I am not sure about you, but I have experienced fear too often throughout my life. Within the past 2 years, fear has controlled my life. Now let’s talk about this because “control” is often looked at as a negative thing. So here is why I chose to use the word control. When things are out of “our” control we panic, become fearful, regress and may even resort to things that are not healthy for us. We feel hopeless, we can become negative, isolate, stop doing the things that we enjoy, along with so many other negative or demorlizing things.
About two years ago, I received some very disappointing news that I felt at that time would change my life for the worst. Fear took over! I became uncertain, I doubted myself, I questioned my character, my talents and even who I was as a person, a sister, a woman, a friend and as a human being. “Whewww chillleee, it was a very rough time.”
After becoming exhausted mentally and with the constant support and prayer of an amazing cousin in my life, I felt a shift. My perception of the events changed, I decided to control my own narrative for myself and no one else. That desire for approval went out of the door quickly. The idea of self-acceptance started to creep into my life, my mind and my spirit. I was like “holy crap” what is happening here. I began to focus more on my mental health, self-care and what I wanted for myself. I realized that my fear was being fostered by approval. I realized that I was seeking perfection in a unperfect place. Oh boy, once the lightbulb came on, my shoulders became lighter and my head elevated even more.
My fear became my drive.
My fear increased my ability to care for myself better.
My fear forced me to leave no stone unturned.
My fear forced me to step into new challenges.
My fear drove me to apply to a school that I did not feel good enough to get into; I DID and now I am 1 year from completion of my doctorate.
My fear drove me to start “Through Her Slanted Eyez .”
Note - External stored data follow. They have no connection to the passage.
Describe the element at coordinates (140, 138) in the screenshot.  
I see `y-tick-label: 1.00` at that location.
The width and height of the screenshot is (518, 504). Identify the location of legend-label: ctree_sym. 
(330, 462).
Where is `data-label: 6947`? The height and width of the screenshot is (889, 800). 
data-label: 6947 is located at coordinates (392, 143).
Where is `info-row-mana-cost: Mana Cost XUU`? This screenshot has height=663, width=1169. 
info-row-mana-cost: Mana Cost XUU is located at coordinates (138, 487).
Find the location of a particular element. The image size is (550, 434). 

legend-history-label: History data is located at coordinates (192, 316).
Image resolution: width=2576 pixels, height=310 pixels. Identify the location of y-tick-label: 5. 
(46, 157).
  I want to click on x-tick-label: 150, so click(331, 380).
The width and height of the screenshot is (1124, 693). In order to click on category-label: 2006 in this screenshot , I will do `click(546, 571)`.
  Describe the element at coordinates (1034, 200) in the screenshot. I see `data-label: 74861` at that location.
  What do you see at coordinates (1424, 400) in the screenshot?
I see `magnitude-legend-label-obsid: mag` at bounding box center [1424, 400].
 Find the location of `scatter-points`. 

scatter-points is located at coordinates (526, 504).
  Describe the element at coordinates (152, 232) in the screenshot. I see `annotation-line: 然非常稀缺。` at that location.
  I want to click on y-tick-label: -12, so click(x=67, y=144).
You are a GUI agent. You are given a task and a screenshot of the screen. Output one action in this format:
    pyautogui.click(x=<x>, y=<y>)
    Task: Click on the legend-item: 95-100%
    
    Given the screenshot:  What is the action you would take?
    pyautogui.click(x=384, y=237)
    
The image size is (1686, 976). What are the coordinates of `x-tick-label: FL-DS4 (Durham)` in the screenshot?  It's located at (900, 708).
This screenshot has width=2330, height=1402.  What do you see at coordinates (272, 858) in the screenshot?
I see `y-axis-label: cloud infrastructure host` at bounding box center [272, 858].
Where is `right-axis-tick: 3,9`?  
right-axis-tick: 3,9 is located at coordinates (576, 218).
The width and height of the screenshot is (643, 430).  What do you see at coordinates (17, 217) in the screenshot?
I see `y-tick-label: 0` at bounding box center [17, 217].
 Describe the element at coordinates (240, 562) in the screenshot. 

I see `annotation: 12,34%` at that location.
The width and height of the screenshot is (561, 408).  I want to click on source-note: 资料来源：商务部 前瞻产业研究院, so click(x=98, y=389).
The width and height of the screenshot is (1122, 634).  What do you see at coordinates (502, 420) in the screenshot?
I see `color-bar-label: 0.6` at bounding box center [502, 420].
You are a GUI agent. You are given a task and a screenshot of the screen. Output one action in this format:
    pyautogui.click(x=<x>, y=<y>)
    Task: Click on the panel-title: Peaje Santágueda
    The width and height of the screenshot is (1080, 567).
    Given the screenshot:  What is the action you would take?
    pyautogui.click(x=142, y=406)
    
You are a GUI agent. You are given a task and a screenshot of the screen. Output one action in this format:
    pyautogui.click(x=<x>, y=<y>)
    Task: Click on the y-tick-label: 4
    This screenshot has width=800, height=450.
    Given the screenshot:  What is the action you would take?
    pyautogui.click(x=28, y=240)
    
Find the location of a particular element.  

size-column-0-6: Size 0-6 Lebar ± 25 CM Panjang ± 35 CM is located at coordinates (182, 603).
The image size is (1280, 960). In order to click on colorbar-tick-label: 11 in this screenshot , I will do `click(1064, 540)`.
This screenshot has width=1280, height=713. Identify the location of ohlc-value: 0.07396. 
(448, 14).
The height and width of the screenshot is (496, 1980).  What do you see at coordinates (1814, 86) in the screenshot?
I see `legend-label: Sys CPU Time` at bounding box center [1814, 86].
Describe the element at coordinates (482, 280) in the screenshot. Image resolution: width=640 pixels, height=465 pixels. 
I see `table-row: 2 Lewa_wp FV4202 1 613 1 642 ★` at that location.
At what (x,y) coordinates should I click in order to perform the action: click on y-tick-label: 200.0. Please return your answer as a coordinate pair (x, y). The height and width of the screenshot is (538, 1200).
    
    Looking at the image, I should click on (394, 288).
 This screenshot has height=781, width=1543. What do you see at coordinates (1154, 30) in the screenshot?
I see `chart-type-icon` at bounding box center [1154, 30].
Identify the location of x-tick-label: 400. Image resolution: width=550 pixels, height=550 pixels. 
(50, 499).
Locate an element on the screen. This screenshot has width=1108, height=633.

Ultimately, My fear drove me to start thinking with my HEART and not my MIND.
I started becoming fearful for NOT doing what my heart desired to do.
Fear changed my entire perspective on something I thought was my demise.
I am bolder!
I am fearless!
I have courage!
I am more optimistic!
I see my dreams being my reality.
I am crushing my personal goals.
I am finally doing this thing called life for me and only me.
So much has changed for me because I decided to embrace my fears. That confident woman that many individuals already knew became even more confident through her own reassurances.
EMBRACE YOUR FEARS, IT CAN BECOME YOUR GAME CHANGER!